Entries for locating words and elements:
⁂

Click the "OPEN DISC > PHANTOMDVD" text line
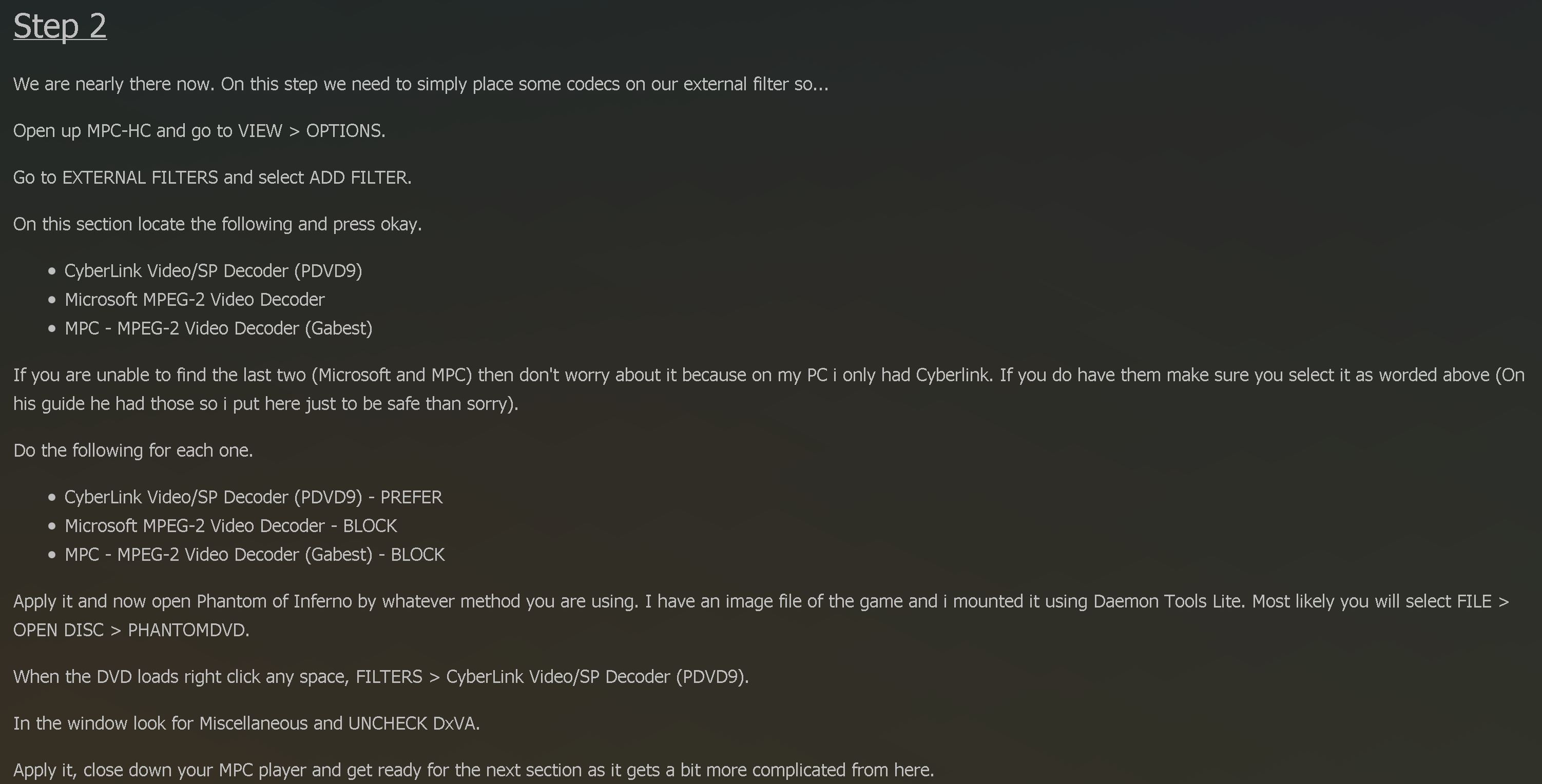The height and width of the screenshot is (784, 1542). point(131,630)
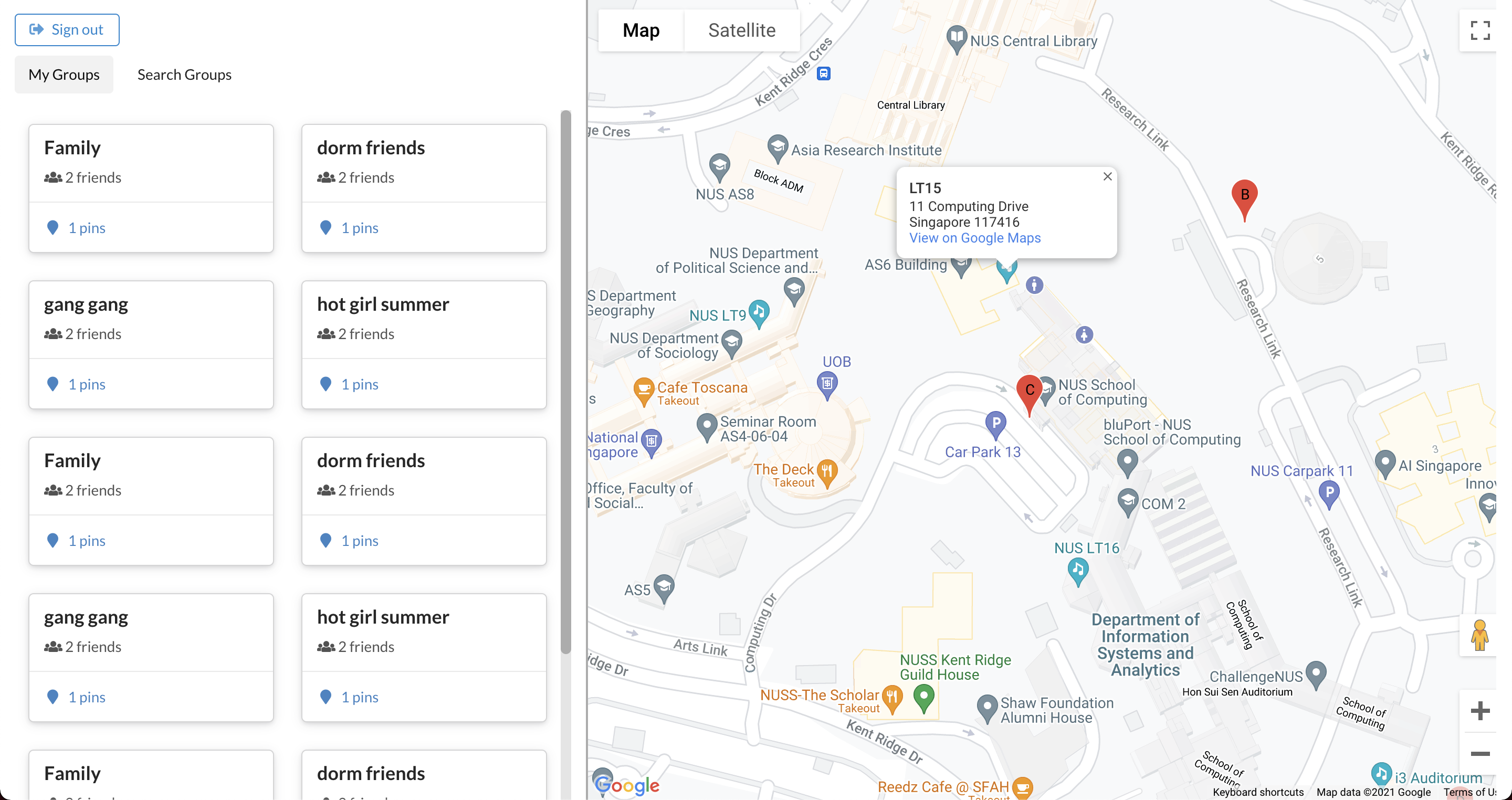Switch to the Search Groups tab
Viewport: 1512px width, 800px height.
click(x=184, y=75)

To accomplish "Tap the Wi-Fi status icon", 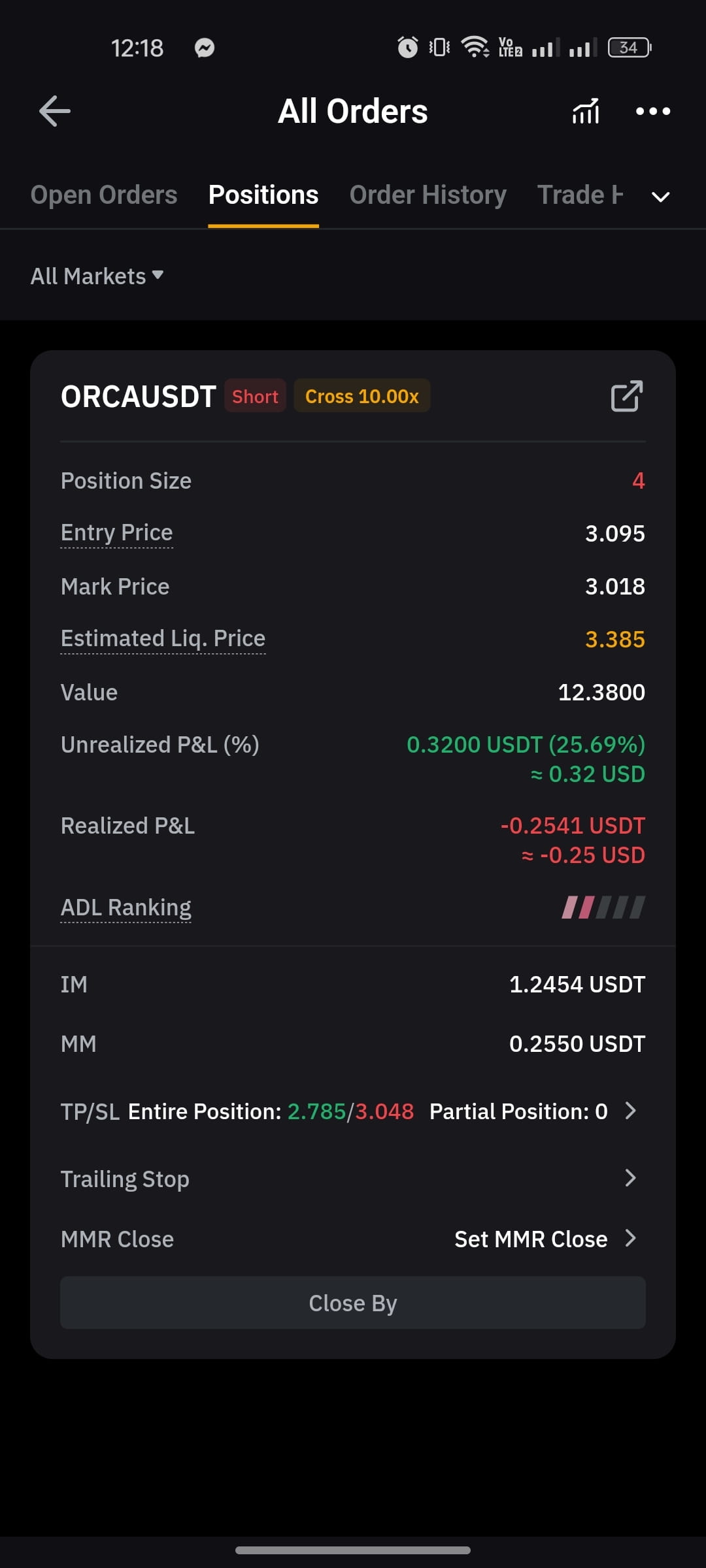I will pos(475,47).
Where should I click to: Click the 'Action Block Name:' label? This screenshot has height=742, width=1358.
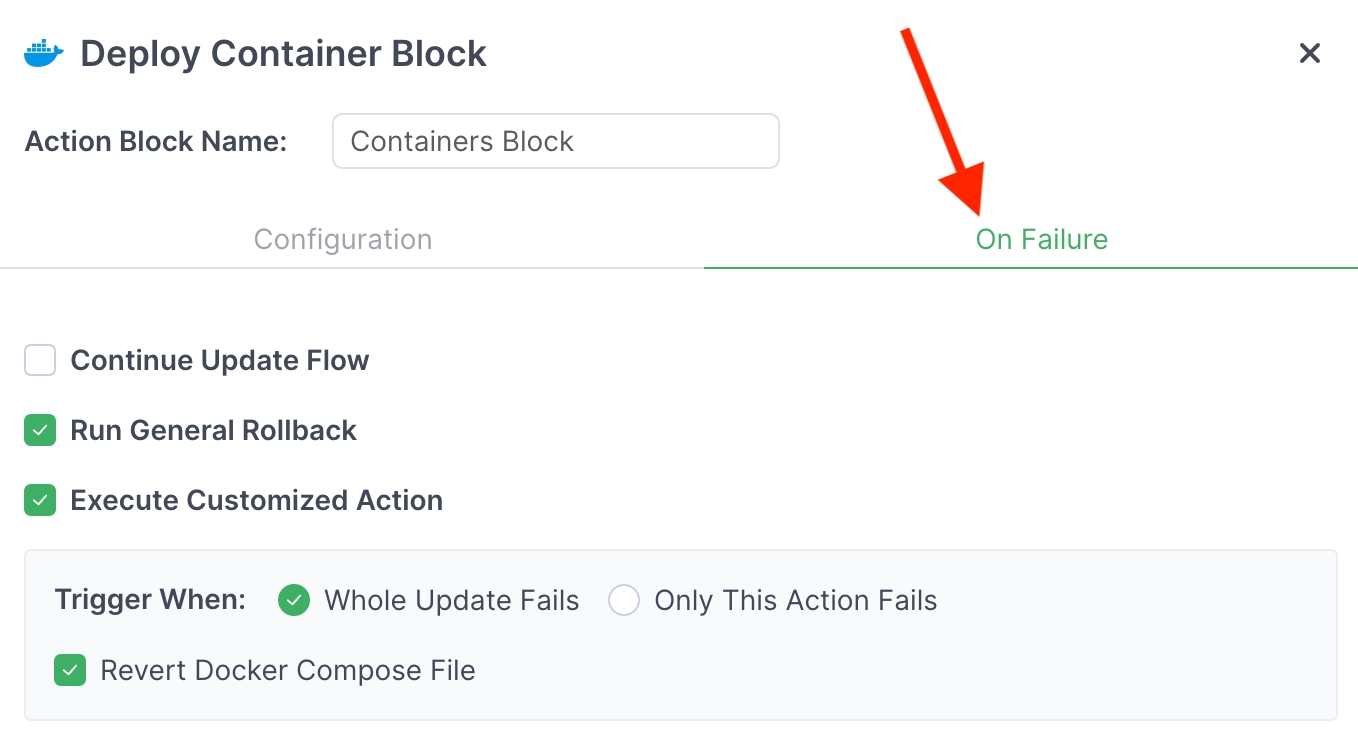(156, 141)
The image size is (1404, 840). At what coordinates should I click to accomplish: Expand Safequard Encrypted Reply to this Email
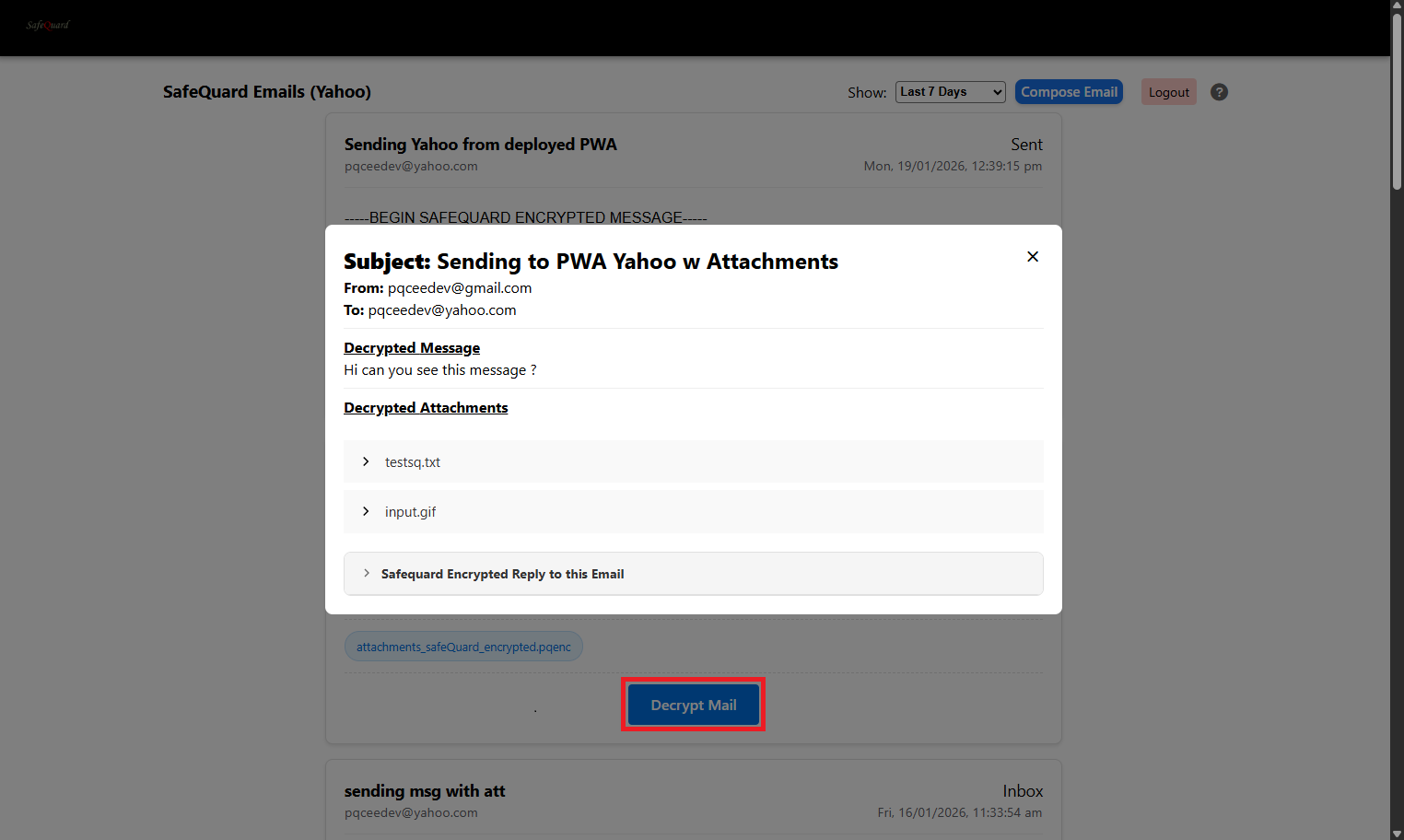pos(502,574)
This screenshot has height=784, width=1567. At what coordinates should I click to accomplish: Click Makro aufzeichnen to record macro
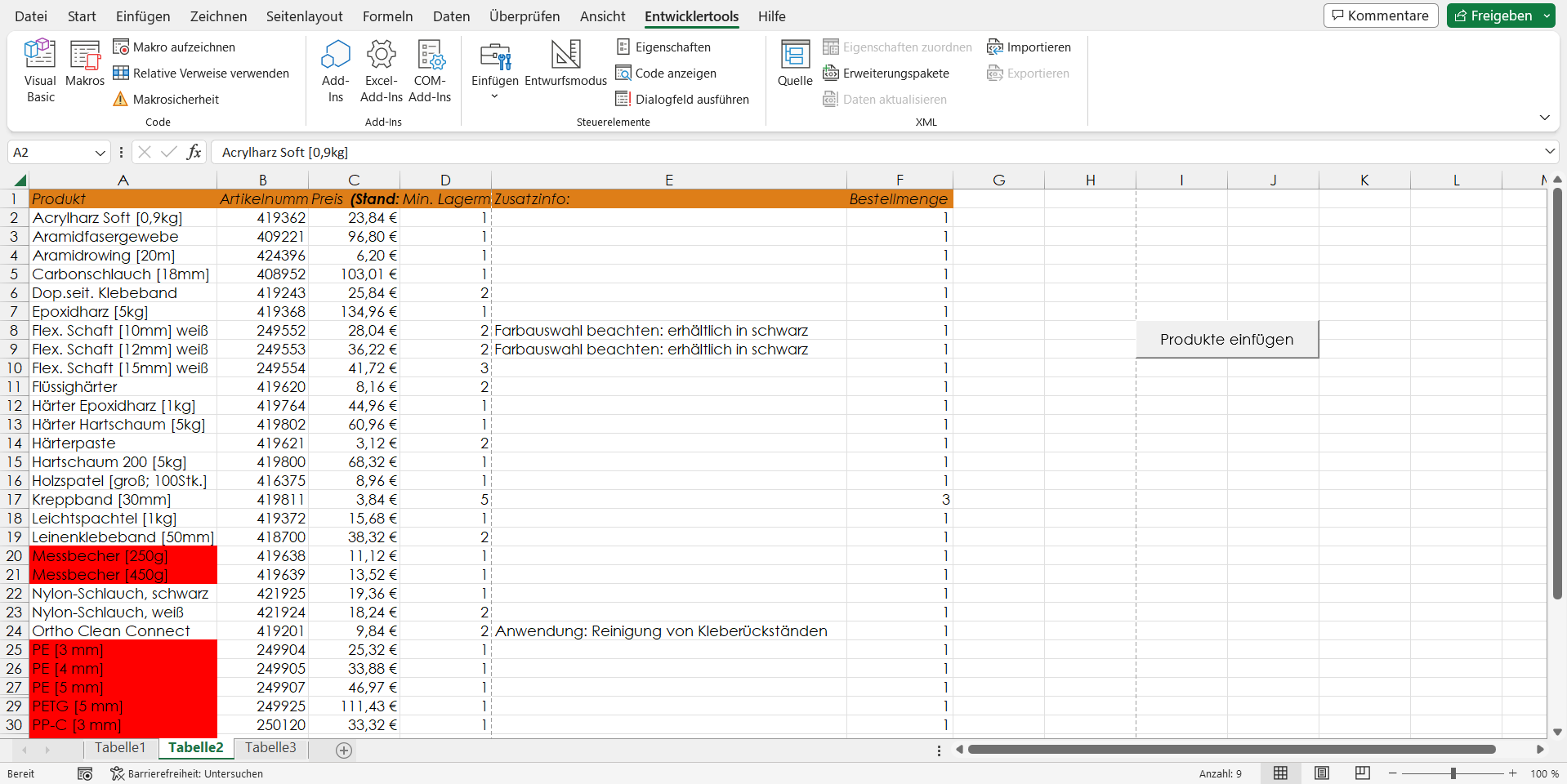[x=174, y=47]
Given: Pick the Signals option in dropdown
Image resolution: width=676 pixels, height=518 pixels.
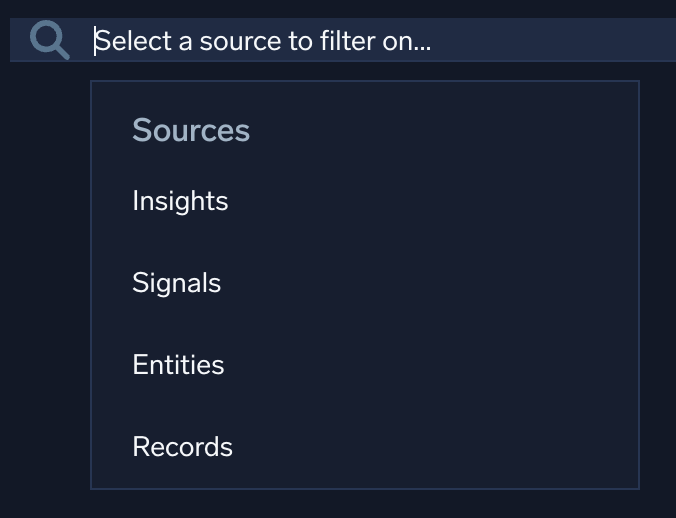Looking at the screenshot, I should point(177,283).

⁂

## Exercise task
Rewrite everything from the line containing "Where should I" down to the end of the records above, substituting "achieve" for "accomplish" and changing nothing else. Omit the pictures from your answer.

## Response to the exercise
Where should I click to: Click the 'Action Block Name:' label? This screenshot has height=742, width=1358.
(156, 141)
The image size is (1404, 840). At what coordinates should I click to achieve: Expand Safequard Encrypted Reply to this Email
pos(502,574)
This screenshot has height=784, width=1567. At what coordinates should I click to achieve: Click Makro aufzeichnen to record macro
[x=174, y=47]
Given: Pick the Signals option in dropdown
Image resolution: width=676 pixels, height=518 pixels.
Looking at the screenshot, I should point(177,283).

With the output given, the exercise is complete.